*** Opening SOURCE DATA ***

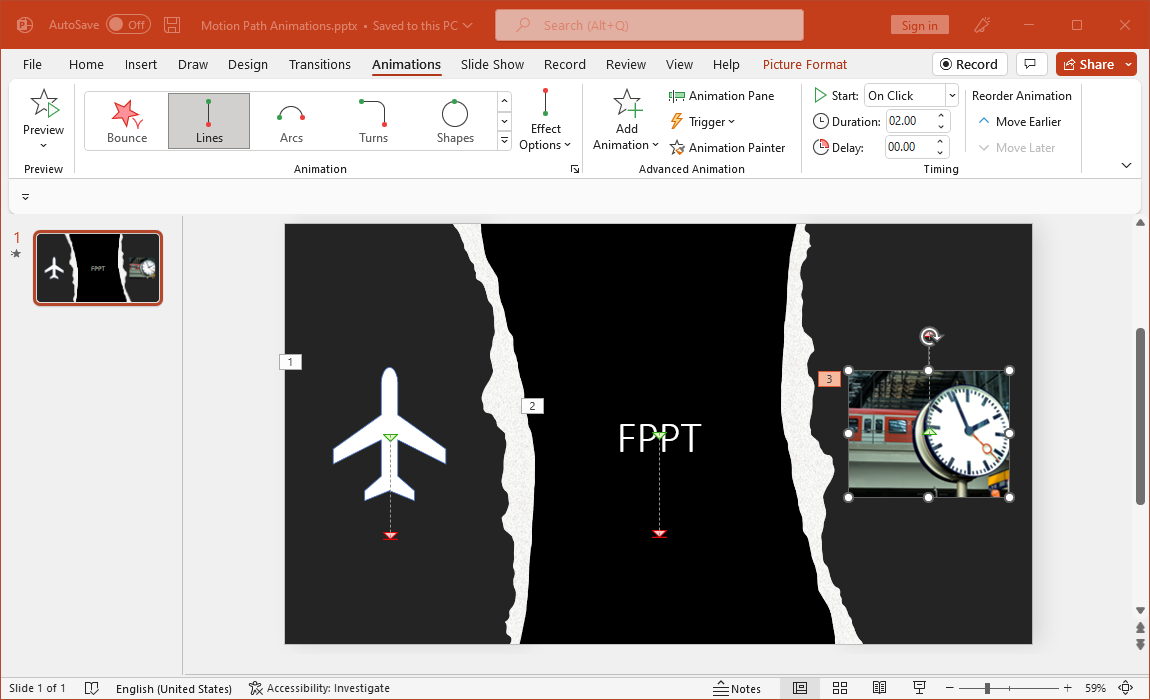This screenshot has height=700, width=1150.
Task: Open Reading View from status bar
Action: [879, 688]
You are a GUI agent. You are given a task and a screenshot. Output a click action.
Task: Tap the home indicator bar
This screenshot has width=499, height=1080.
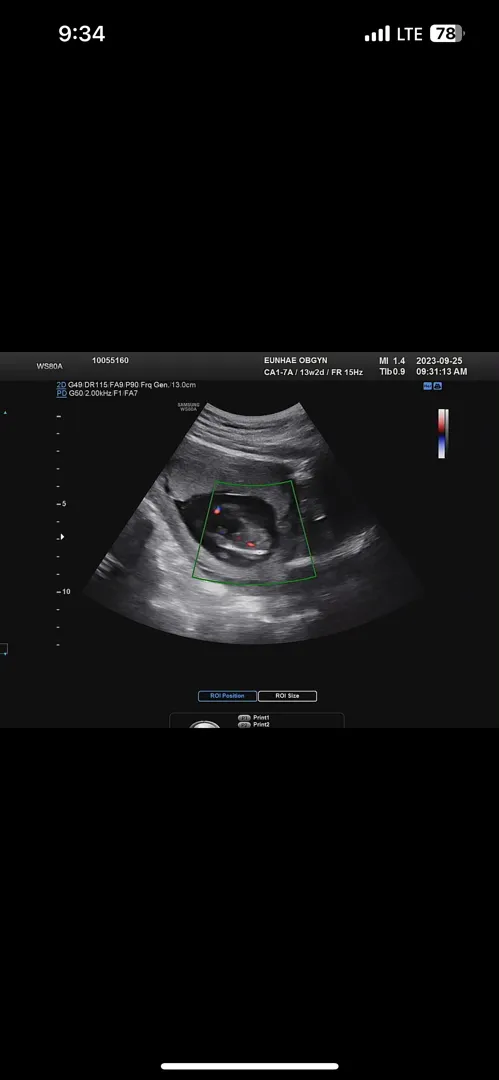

*** Closing SOURCE DATA ***

## AIM OF THE EXERCISE
Exactly the lines from the one holding "You are a GUI" through the last line of the entries must be set down, with nothing added and no pictures.

## RESULT BELOW
You are a GUI agent. You are given a task and a screenshot. Output a click action.
Task: Tap the home indicator bar
This screenshot has width=499, height=1080.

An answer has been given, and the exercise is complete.